Steve Horwitz, one of the leading fellow travellers with the Australian school who blog at Coordination Problem, has reminded everyone that Hayek was ahead of the game.
So why not another round? The most powerful argument against more stimulus comes from Friedrich Hayek and the Austrian school. The key to their view is their understanding that economic resources, whether capital or labour, are not fungible. That is, capital goods and human beings have a multiple, though not infinite, number of ways they can contribute productively to the value creation process.
The productive structure of an economy is like a jigsaw puzzle where the pieces of capital and labour must fit together in particular combinations. Only specific pieces can be linked with others. However, unlike real jigsaw puzzles, we don’t have a picture of the pattern we are creating. Instead, we have prices, profits, and losses to inform us when pieces do or do not fit together appropriately. If those signals are working well, we will have success at fitting pieces together in ways that are orderly. The interesting thing about that orderly use of the jigsaw puzzle pieces is that we might not need to use all the pieces at any one time to generate a recognisable and desirable pattern.
For more good stuff at Coordination Problem, and also the honourary Australians at Organizations and Markets.

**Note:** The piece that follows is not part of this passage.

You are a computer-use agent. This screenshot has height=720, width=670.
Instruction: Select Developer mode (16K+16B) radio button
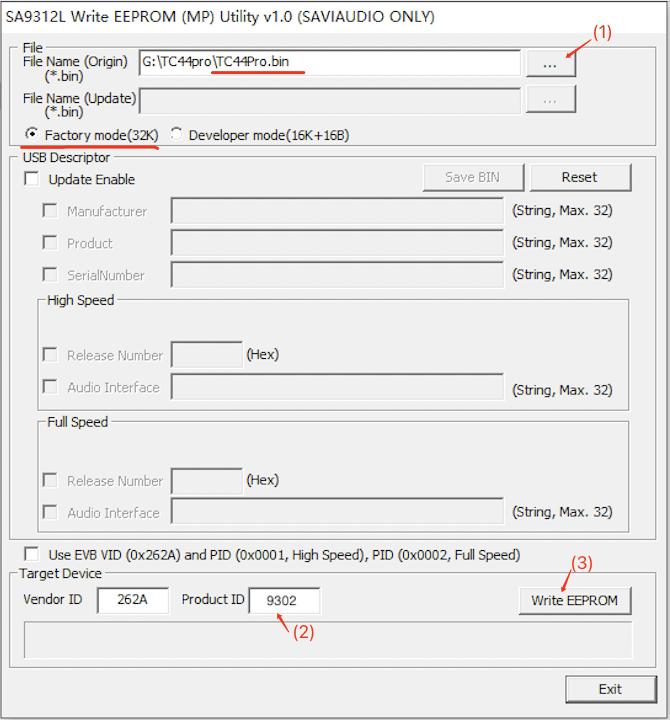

I think it is tactically wrong to speak of the “success” or “failure” of this or that stimulus activity. Given enough instances surely some will succeed. They will succeed thanks to a complex combination of reasons quite beyond the perception or understanding of those who will rush to tout it as vindication.
Stimulus spending is fundamentally wrong and misguided, regardless of the outcome.
In entails taking property by force from a majority, to satisfy the desires or beliefs of a minority.
As Hayek pointed out it is physically, arithmetically, impossible for decisions made centrally about the allocation of resources to be better than those made by those with the cash, knowledge and risk.
No matter how apparently successful any stimulus spending is, those things never change, and are sufficient grounds for opposition.
Ooh Honey Honey
22 Aug 12 at 8:28 am
So Juliar stealing my money to give a smaller amount to my wife was not a good idea? Who’d have thunk it?
whalehunt fun
22 Aug 12 at 8:34 am
Might add she promptly ordered cases of French wine thereby stimulating the French economy and doing bugger all for ours
whalehunt fun
22 Aug 12 at 8:36 am
More precisely, whf, stealing yours and your children’s money.
Entropy
22 Aug 12 at 8:37 am
I don’t see the point of referring to an “Australian school” of economics. Is this just a Rafe invention or does anybody else actually use this term?
TerjeP
22 Aug 12 at 8:46 am
Feel free to focus on the substantive points and ignore my playful references to the Australian school.
Poor Old Rafe
22 Aug 12 at 8:49 am
So Arnie is nor Australian?
whalehunt fun
22 Aug 12 at 8:58 am
Rafe – the substantive point I agree with entirely. The playful reference just seems weird.
TerjeP
22 Aug 12 at 9:26 am
Maybe Arnie can be made an honorary Australian? As a promoter of the Shire faction of the Australian School (the People’s Popular Front), we are all against this ‘substantive’ position. TerjeP will not be getting an Honours from us!